Director Of Schools Corby King said the facility would likely need at least $6 million in upgrades to meet stiff building codes in place for educational facilities.

“We brought the architects in to look at it a little bit deeper, we realized that to bring that from a manufacturing facility to the codes that it would need for student occupancy to meet educational codes was going to be quite a bit more expensive than what we had realized,” King said.

Architect Kim Chamberlin told school board members during a Thursday work session the code issues included firewalls required for schools as well as the types of materials that can be used.

“When you come in, people look at our schools and they say ‘like it’s nothing but concrete block and concrete walls,’” King said. “So when we looked in this facility, there was a lot of wood office space and office areas and areas within the manufacturing part that we had hoped to be able to utilize as classroom areas.

King said leadership this week began considering expanding space at Cookeville High School or White Plains Academy to use for the career education facilities. The space at Cookeville High would be on the back PE Softball field. King said several acres exist at White Plains to expand. King said other schools could be considered, but transportation made something in Cookeville more sensible.

“Busing students, moving them to those facilities that are more centrally located, more efficient, less time involved in travel,” King said.

The school board first discussed the idea of a new CTE space at a January work session. The additional room would give students at all three schools better access to career education programs.

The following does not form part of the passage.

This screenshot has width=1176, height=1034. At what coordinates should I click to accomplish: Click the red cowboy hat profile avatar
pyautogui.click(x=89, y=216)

Currently, Cookeville has more programs than Upperman or Monterey.

“It’s about providing equitable access for the programs, making sure that if we’re offering advanced manufacturing, engineering, logistics, health sciences at high school, I want to offer those to our Upperman and Monterey students as well,” King said.

The board also saw the centralized CTE facility as a way to expand high school capacity, potentially allowing the county to hold off on a new high school several more years.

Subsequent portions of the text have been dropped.